If the pronoun I is shorthand for the word inheritance as poet Tommy Pico suggests, I, an African-American, have inherited the experience of being claimed in spirit, soul, and body. My opinion on claiming identities? Simple. They are not meant to be claimed which is to say stolen, held captive, and consumed. If they are tied up——and many of them are——resource them, give them clear instructions on how to thrive, and set them loose.
Books with Pictures, Books with Words, Books that Caught My Eye:









blkcatamyte / blak kadəˌmīt / Noun (Slur) / "A black gay artist learning to draft homoeroticism" / Origin: Mid 21st Century: from Greek ganymede: 18+ Only, No Minors
Oh, men’s sexuality. Who will raise it up out of the muck and mire of domination, subjugation, violence, and aggression? I am certainly trying. Last week, I had the pleasure of drawing the sex worker @thatzaddydick in an erotic life drawing session. This is my second time sitting with the model digitally. “I’m not sure,” I thought to myself while sketching, “whether I should ignore my impulses or run with them. Usually, I choose the latter. And when I do I am taken to a surprising place.” Every line spins, bends, curves, swoops, and swerves into one another. At their crossing, homo-eroticism meets fancy, humor, oddity, and play. Nary a serious (read: straight) line in sight. “Whether you’re experienced or not,” I scrawled in a notepad somewhere, “art holds complication well. And, when the pen hits the paper, I am reminded that I too am filled with complication.” I attended a non-erotic life drawing session six days earlier. Drafting the model below, I found myself floating in an endless well of unworthiness. “Women,” I thought, “are sacred, men profane. I don’t understand the latter and ardently revere the former.

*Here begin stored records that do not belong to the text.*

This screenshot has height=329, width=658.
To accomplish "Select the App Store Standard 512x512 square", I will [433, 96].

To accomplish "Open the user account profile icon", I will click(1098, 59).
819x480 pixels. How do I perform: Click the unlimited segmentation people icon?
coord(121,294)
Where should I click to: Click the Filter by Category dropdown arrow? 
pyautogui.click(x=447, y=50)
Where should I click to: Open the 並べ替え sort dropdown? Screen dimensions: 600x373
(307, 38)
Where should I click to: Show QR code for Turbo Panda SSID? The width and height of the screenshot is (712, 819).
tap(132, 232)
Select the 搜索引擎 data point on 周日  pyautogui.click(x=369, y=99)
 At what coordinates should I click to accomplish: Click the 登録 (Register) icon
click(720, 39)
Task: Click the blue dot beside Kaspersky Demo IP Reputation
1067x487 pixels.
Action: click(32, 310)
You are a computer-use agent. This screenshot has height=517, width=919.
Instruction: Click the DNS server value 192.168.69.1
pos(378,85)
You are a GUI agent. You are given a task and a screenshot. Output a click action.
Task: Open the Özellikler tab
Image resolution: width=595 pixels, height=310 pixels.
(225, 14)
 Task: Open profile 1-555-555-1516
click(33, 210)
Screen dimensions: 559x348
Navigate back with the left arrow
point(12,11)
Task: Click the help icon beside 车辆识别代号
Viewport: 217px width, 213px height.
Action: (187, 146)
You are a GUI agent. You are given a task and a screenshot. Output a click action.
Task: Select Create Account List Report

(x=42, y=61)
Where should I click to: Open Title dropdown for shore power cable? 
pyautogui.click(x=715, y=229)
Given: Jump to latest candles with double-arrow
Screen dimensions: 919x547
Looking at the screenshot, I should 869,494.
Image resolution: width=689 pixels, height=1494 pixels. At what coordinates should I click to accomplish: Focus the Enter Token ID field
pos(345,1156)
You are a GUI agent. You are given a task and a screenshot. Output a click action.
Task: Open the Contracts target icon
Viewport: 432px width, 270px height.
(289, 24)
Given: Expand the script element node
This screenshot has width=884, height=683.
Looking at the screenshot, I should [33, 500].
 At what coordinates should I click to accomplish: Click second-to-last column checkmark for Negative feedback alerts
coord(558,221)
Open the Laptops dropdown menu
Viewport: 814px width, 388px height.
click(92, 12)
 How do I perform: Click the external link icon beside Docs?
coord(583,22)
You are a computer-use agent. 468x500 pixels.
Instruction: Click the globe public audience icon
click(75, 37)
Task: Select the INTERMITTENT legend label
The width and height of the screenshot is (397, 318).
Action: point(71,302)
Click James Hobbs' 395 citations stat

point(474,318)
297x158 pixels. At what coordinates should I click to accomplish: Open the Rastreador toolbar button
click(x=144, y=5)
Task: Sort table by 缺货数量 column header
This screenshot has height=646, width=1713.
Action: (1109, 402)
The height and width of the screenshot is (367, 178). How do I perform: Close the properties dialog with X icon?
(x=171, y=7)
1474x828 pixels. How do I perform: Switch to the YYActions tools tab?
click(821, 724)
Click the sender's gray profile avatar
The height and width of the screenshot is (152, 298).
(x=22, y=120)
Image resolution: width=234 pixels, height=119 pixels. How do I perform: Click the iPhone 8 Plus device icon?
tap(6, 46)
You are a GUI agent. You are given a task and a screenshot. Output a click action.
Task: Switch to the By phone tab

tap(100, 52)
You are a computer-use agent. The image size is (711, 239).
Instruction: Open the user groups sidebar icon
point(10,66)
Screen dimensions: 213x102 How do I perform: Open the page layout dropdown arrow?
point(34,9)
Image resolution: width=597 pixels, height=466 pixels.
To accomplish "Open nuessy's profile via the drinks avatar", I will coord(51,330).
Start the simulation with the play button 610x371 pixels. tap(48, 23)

Is this my complication?” I am unworthy of who I am becoming and yet I must become. Oh, genderfluidity.
Notes: Paul Mpagi Sepuya’s Darkroom A-Z indexes black and queer identity by making black queer identity the subject of his photography rather than an object. His subjects, I neglected to mention, are all friends. Please read the interview below and consider buying his Darkroom A-Z.
In Conversation with Paul Mpagi Sepuya
from Glamcult
Am I right in thinking that your art is, so to say, a free and wilful example of queer identity liberated from the expectancy of being boxed and defined. In a way, with queerness, there’s more patchwork that goes into building an identity.
Well, the collage aspect is less about assembling a queer body or identity, so to speak. It’s more about each element of the fragments or the backdrop trying to work out the language of a photographer’s darkroom, where work is developed in complete darkness, for if brought to light, it’ll be destroyed. How do we connect this to the history of non-white spaces, literally in the back of a bar, for example, where queer folks can hang out? I was thinking about the social encounters happening in the dark that have to be negotiated in the light at the front. Also, those moments when you encounter someone or you get a glimpse of something, and you think, Do I know this fragment of a body from this other experience? Here again, the dynamic between the conditions of making a portrait and its content plays off, but also the information that is left as traces here and there, like fingerprints on the mirror in some of my images—the type of information that literally requires a body so that blackness can be seen, and what that suggests.